Reading text

There are more than 430 free trade agreements in the world today, some 300 of which have been struck in the last eight years. Now more than half of all world trade runs through special trading routes carved out between two or more trading partners, and every country in Asia save Mongolia participates in at least one of these FTAs.
For two decades, renowned economist Jagdish Bhagwati has taken the lead in warning that these deals are dangerous, famously likening the proliferating crisscrossing strands of bilateral trade routes to a messy spaghetti bowl. Now Mr. Bhagwati has a new metaphor. Termites in the Trading System likens FTAs to nasty little insects that eat at the very foundations of world trade. While the politicians who espouse FTAs may think they have been promoting free trade, says the professor, they have unwittingly been creating “systemic havoc in the world trading system.”
Mr. Bhagwati—an economics professor at Columbia University and a senior fellow at the Council of Foreign Relations—has written his share of weighty academic tomes aimed at technicians. But in his newest book, the professor aims at a broader audience. Termites is a slim volume, but there is a lifetime of economic learning in it, expressed in clear, often witty, language that is accessible to interested lay readers. Termites reminds this reviewer of Mr. Bhagwati’s influential Protectionism, first published in 1988, which thoroughly analyzed the virtues of free trade in 147 pages. His newest work is also likely to be widely read.

Exercise set
1. Summarize the book review in two sentences.
2. According to the book review, in what year was Bhagwati's Protectionism first published?
3. Carry on the review of Termites in the Trading System past its final sentence.
The material after this review comes from a separate source.

Information supplied
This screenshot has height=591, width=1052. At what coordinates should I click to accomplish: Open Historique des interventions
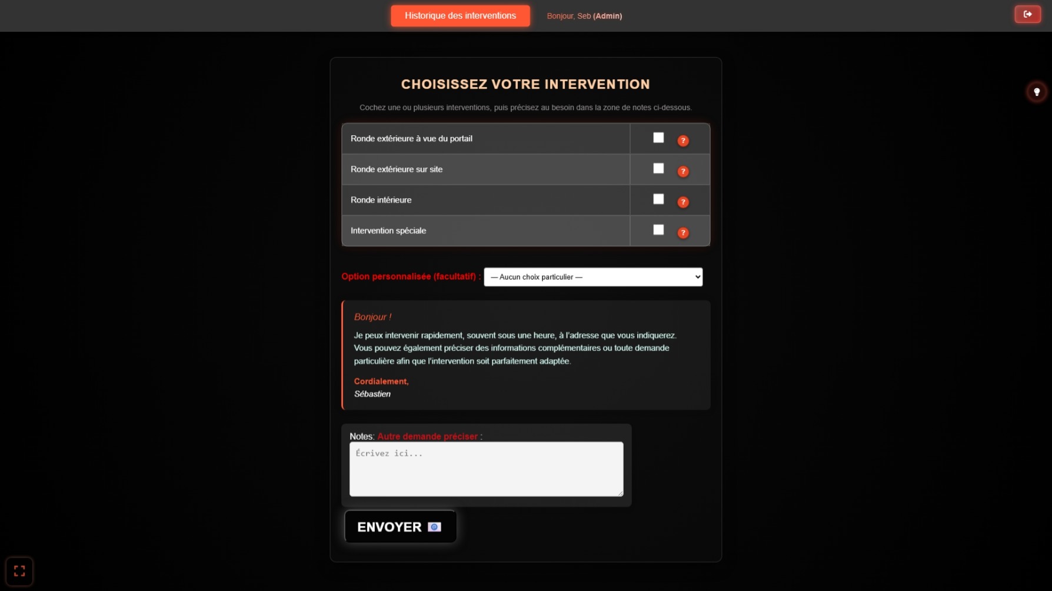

Expected answers
1. Economist Jagdish Bhagwati has long warned that free trade agreements, now numbering more than 430 and carrying over half of world trade, are dangerous, and his new book, Termites in the Trading System, compares them to insects eating at the foundations of world trade. The slim volume is written in clear, often witty language accessible to lay readers, and the reviewer expects it to be widely read, like his earlier Protectionism.

2. 1988

3.
For openers, the economist says the political supporters of FTAs have gotten the acronym wrong. Instead of calling them FTAs, economists call the bilateral and regional trade deals PTAs—the “p” stands for preferential. PTAs give advantages to certain trading partners, while withholding them from others. PTAs are thus “inherently discriminatory.”
Special trade favors exchanged, say, between Japan and Singapore, disadvantage South Korea. The current proposed United States-Korea deal cuts out Japan, and on and on, as each country jockeys for special privileges in deals that are withheld from others. The U.S. and Australia are willing to give themselves mutual trade preferences in the U.S.-Australia FTA—excuse me, PTA—that the Yanks and Aussies withhold from their Kiwi cousins in New Zealand. “So FTAs are two-faced: they free trade among members, but they increase protection against nonmembers,” writes Mr. Bhagwati. “This means they are fundamentally different from free trade.”
Mr. Bhagwati also knows a thing or two about history. He recalls how free trade was “buried under the bilateral rubble” of competing, hostile trading blocs during the pre-World War II era, with disastrous consequences. “The 1930s experience, and reflection on the descent of the world economy into bilateralism under policies of competitive tariff escalations and currency depreciations, provided the backdrop against which the architects of the postwar trading system” created in 1948 what became the multilateral General Agreement on Tariffs and Trade, he observes.
At the heart of the GATT—which morphed into the World Trade Organization in 1995—was the core multilateral principle that members of the global trading system must not favor selected trading partners. Instead, all WTO members must apply their tariffs equally to all other WTO members; it’s called the MFN treatment, where all countries are most-favored-nations.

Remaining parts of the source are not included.